Text provided ▸
┄┄┄┄┄┄

|
Organization of the Parser
The compiler compiler used for the syntax checker
is SableCC, developed at McGill University, Canada. SableCC
generates Java code for the parser. The compiler makes a clean separation
between grammar and the code that does semantic analysis. Coventional compiler
compilers use translation schemes for semantic analysis. SableCC generates
a strictly typed Abstract Syntax Tree on the basis of the
lexical and syntactic analysis alone. Semantic analysis is done by traversing
the AST. This section gives a brief overview of the output of SableCC
on running it on a grammar file, including the structure of the AST and
the tree traversal classes generated by it.
SableCC generates a strictly typed Abstract Syntax
Tree from the grammar present in the input file. It generates an abstract
class representing each non-terminal in the grammar, and this abstract
class is extended by one or more concrete classes, each representing an
alternative rule in the production for that particular non-terminal. Each
such concrete class has references to objects for classes that represent
the non-terminals and terminals occuring in that particular grammar alternative,
as well as accessor functions for obtaining these references.

┄┄┄┄┄┄

Supplied information ▸

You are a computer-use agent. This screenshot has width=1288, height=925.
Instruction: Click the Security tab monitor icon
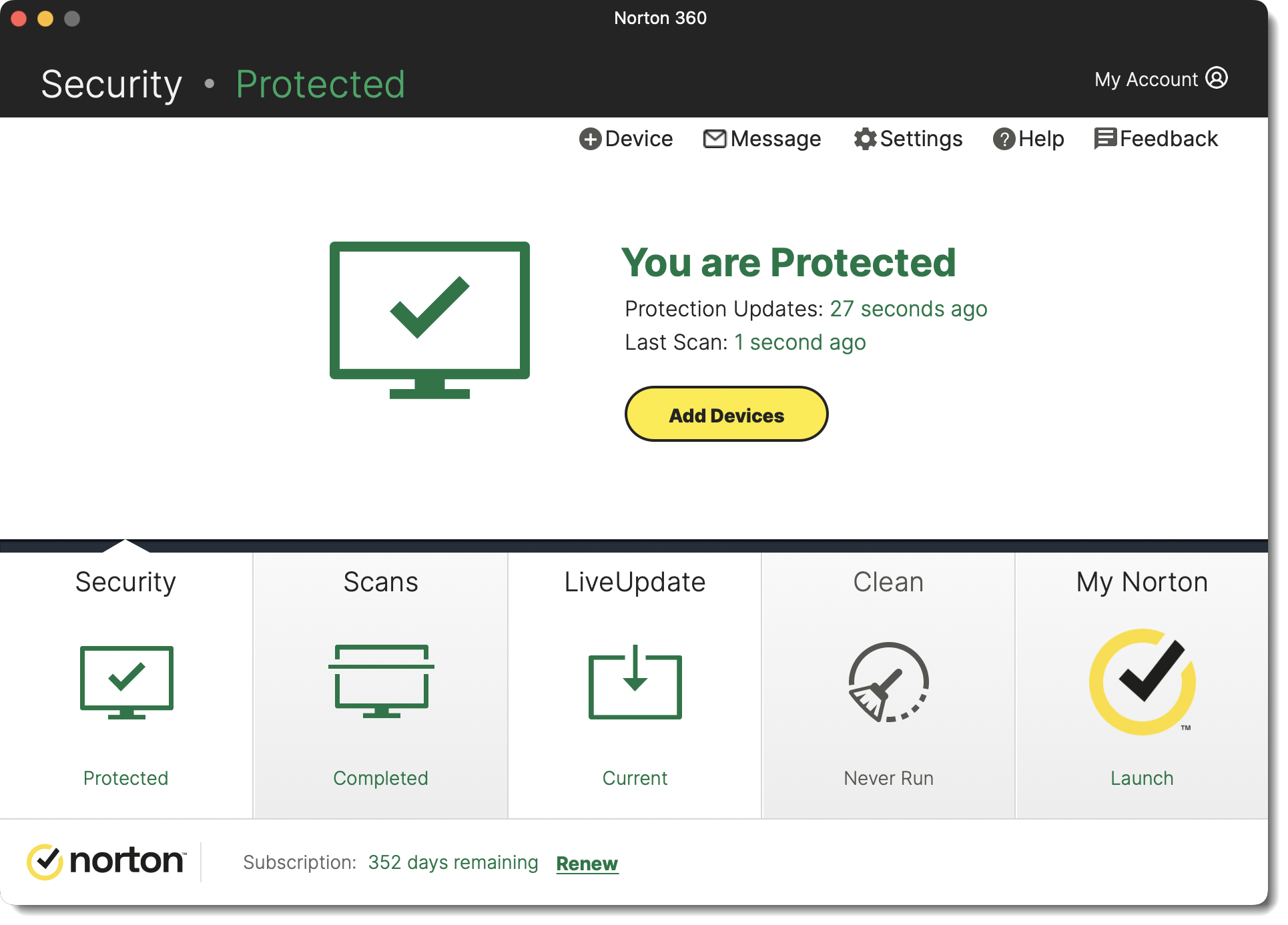(x=126, y=681)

┄┄┄┄┄┄

Things to do ▸
1: Answer these questions from the parser overview:
(a) At which university was SableCC developed?
(b) How is semantic analysis carried out?
(c) What does each concrete class extending a non-terminal's abstract class represent?
2: Return the part of the parser overview between "SableCC generates a" and "obtaining these references.", inclusive, copied word for word.
The lines aren't needed here.

Results for each task ▸
1:
(a) McGill University, Canada.
(b) By traversing the AST.
(c) An alternative rule in the production for that particular non-terminal.

2:
SableCC generates a strictly typed Abstract Syntax
Tree from the grammar present in the input file. It generates an abstract
class representing each non-terminal in the grammar, and this abstract
class is extended by one or more concrete classes, each representing an
alternative rule in the production for that particular non-terminal. Each
such concrete class has references to objects for classes that represent
the non-terminals and terminals occuring in that particular grammar alternative,
as well as accessor functions for obtaining these references.